• [PROVIDED TEXT]
Ah, I finally feel like I'm in my comfort zone, being a chemist (admittedly a non-working chemist at the moment). Very Happy

EdisonRex wrote:
The other bigger problem is you can't just use vinegar, you don't get the proper chemical reaction, you need salt (sodium chloride); the chemical reaction involves converting copper oxide into positively charged copper ions in the solution; so you're actually removing some of the copper, which you can't put back on with the same solution you use to take it off. This is why I'm seriously not recommending this method. In addition, the negatively charged surface of the copper after this treatment will oxidise very quickly, so it doesn't even do much good.


Any method of cleaning copper, whether it is chemical or mechanical will result in the loss of copper from the surface. The only way that you can convert an oxide coating (if it is an oxide coating, that is) into copper again, would be to reduce it (e.g. by heating it in a stream of hydrogen). Apart from the total impracticality of this method, it's also very dangerous if you don't know what you're doing!

• [RECORDED DATA]
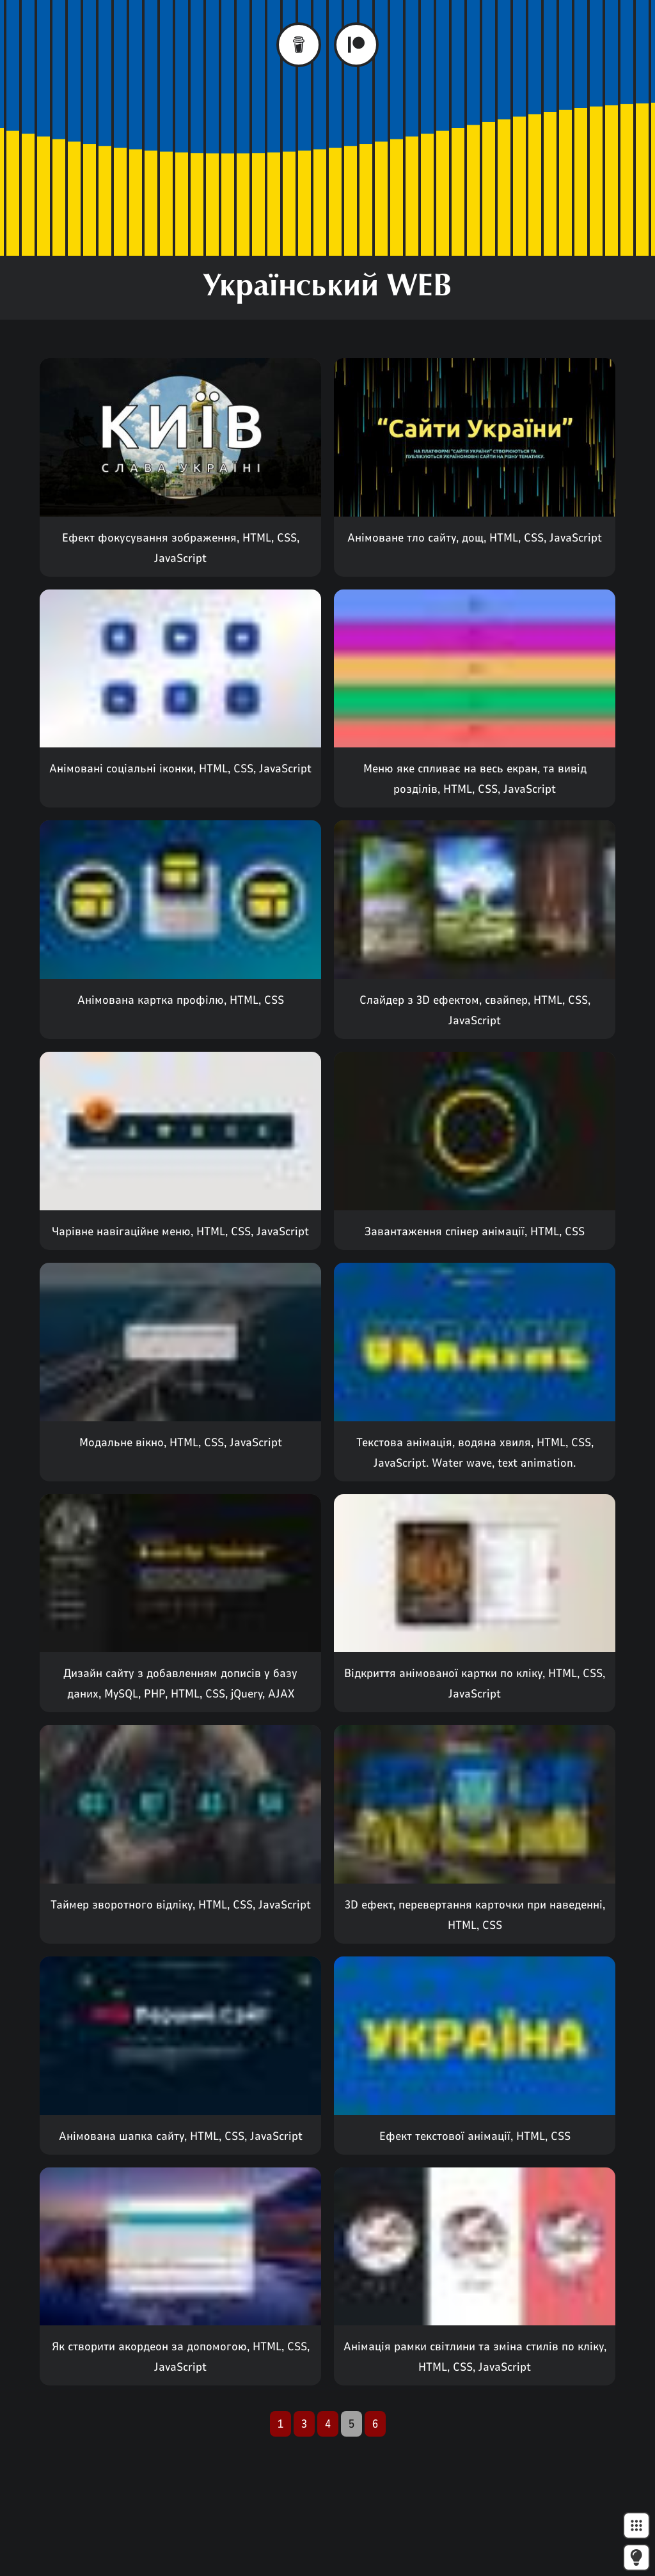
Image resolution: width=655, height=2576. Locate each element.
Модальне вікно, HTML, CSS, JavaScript (180, 1442)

• [SET TASK 1] Copy the passage of the copper-cleaning post from "Ah, I finally" up to and including "do much good.".
• [SET TASK 2] Carry on the forum post about cleaning copper from the point where it stops.

• [EXERCISE RESPONSE 1]
Ah, I finally feel like I'm in my comfort zone, being a chemist (admittedly a non-working chemist at the moment). Very Happy

EdisonRex wrote:
The other bigger problem is you can't just use vinegar, you don't get the proper chemical reaction, you need salt (sodium chloride); the chemical reaction involves converting copper oxide into positively charged copper ions in the solution; so you're actually removing some of the copper, which you can't put back on with the same solution you use to take it off. This is why I'm seriously not recommending this method. In addition, the negatively charged surface of the copper after this treatment will oxidise very quickly, so it doesn't even do much good.

• [EXERCISE RESPONSE 2]
I would agree that aggressive chemical methods lead to a surface which will re-oxidise very quickly. This is because a chemical clean will lead to a greater surface area of copper being exposed to the oxygen in the air (mechanical cleaning only exposes the very top surface, whilst chemical methods will expose more of the microscopic "nooks and crannies" not reached by your buffing cloth).

Most organic solvents will help to remove the residue, but not have any chemical effect on the copper, so use whichever you prefer, have handy etc. I wouldn't use a chlorinated compound (e.g. 1,1,1-trichloroethane) partially because of their alleged carcinogenicity (it depends on who you believe) but mainly because most were banned under the Montreal Protocol because of their ozone depleting properties Twisted Evil I used to produce safety data sheets in my last job, so I was dealing with this kind of thing all the time (God, it was tedious).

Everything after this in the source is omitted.